From struggling with letters
to reading fluently and independently
Ameen Alade grew up like many British Muslims of his generation — raised in a household where Islam was central to family life, attending the local masjid as a child, going through the motions of learning to read the Qur'ān. But somewhere along the way, the foundation never quite set. He could follow along in prayer, he recognised the shapes of the letters, but if you asked him to open a Mushaf and read independently, he could not do it.
By the time he reached his thirties, Ameen had quietly accepted this as something he had missed. It was a source of deep sadness for him — a gap between who he was as a Muslim and who he wanted to be. "Every Ramadan I would feel it most," he says. "Everyone around me reading, and I was just there. It felt like a huge part of my deen that I had lost access to."
When he came to Deen Academy, he was honest about where he was. He had some patchy knowledge — fragments of the alphabet, a few surahs memorised by rote without being able to read them — but no solid foundation. The recommendation was to start from the very beginning with the Qa'idah Nooraniyyah, and for Ameen, that took real courage.
"Starting the Qa'idah in your thirties is humbling," he admits. "You're learning things that seven-year-olds are learning. But my teacher never made me feel anything other than respected and supported. That made all the difference."
He worked through the Qa'idah methodically — every letter, every vowel, every rule. Progress was steady. And when he completed it and moved into Qur'aan Reading, something shifted. The letters that had once seemed like symbols on a page became sounds, became words, became meaning. He began reading Surah after Surah, slowly at first, then with growing confidence and pace.

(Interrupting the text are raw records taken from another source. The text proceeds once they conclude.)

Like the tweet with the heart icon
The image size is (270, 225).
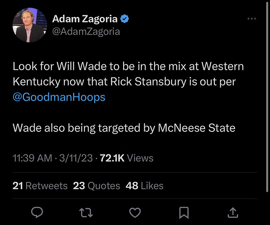click(135, 212)
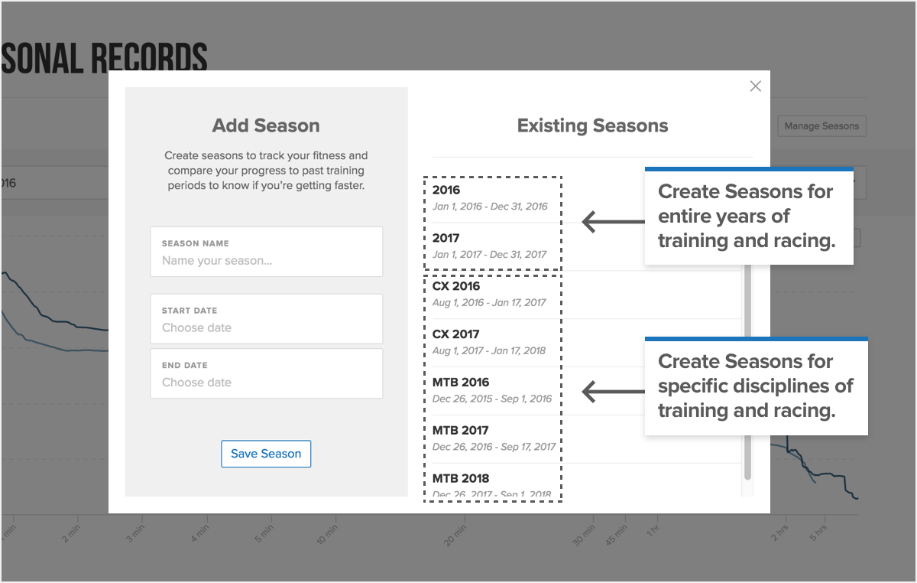Select the MTB 2017 season
The height and width of the screenshot is (583, 917).
pyautogui.click(x=587, y=439)
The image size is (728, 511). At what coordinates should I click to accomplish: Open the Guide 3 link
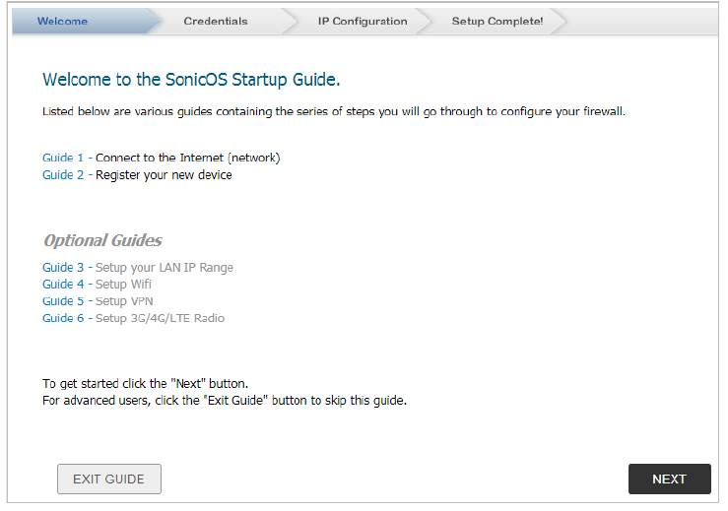tap(63, 268)
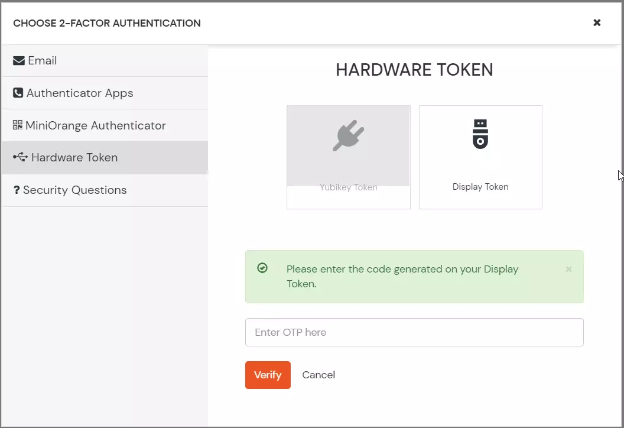The height and width of the screenshot is (428, 624).
Task: Click the Enter OTP here field
Action: click(414, 332)
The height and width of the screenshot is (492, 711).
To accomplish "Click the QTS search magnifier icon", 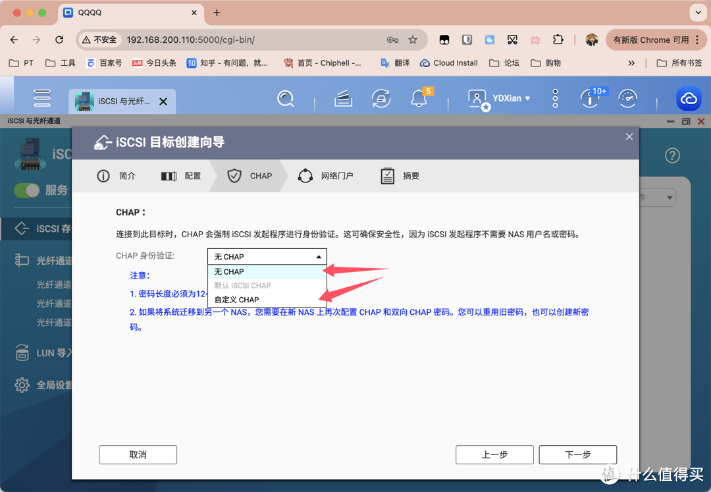I will tap(285, 99).
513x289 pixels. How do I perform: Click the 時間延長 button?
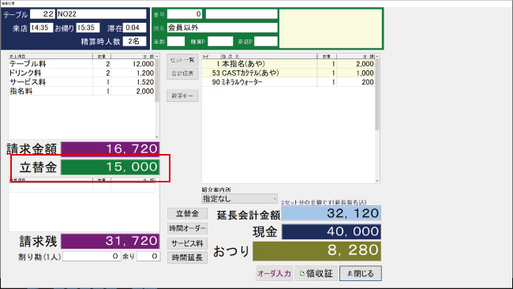[187, 257]
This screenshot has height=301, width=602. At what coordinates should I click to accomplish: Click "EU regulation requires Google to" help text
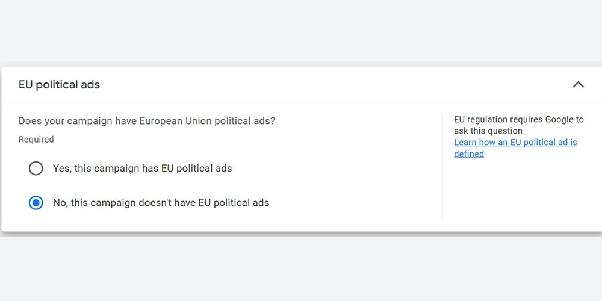tap(518, 120)
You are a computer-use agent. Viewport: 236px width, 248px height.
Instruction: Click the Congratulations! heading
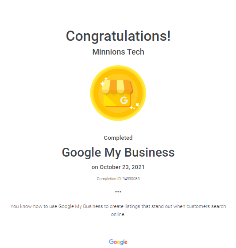(x=118, y=36)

The final chapter of Ameen's journey was Tajweed. Having built such a strong foundation, he wanted to do it properly — not just to read, but to recite with the beauty and precision that the Qur'ān deserves. He worked through the rules of Makharij, Madd, noon and meem, and began applying them to his recitation until they became natural.
Today, Ameen reads the Qur'ān fluently and independently. He reads in his own time, in his own home. He reads in Ramadan — no longer the person sitting quietly while others recite, but someone who belongs there fully. "It has changed my relationship with my salah, with the Qur'ān, with Allah. I cannot put a value on what that means."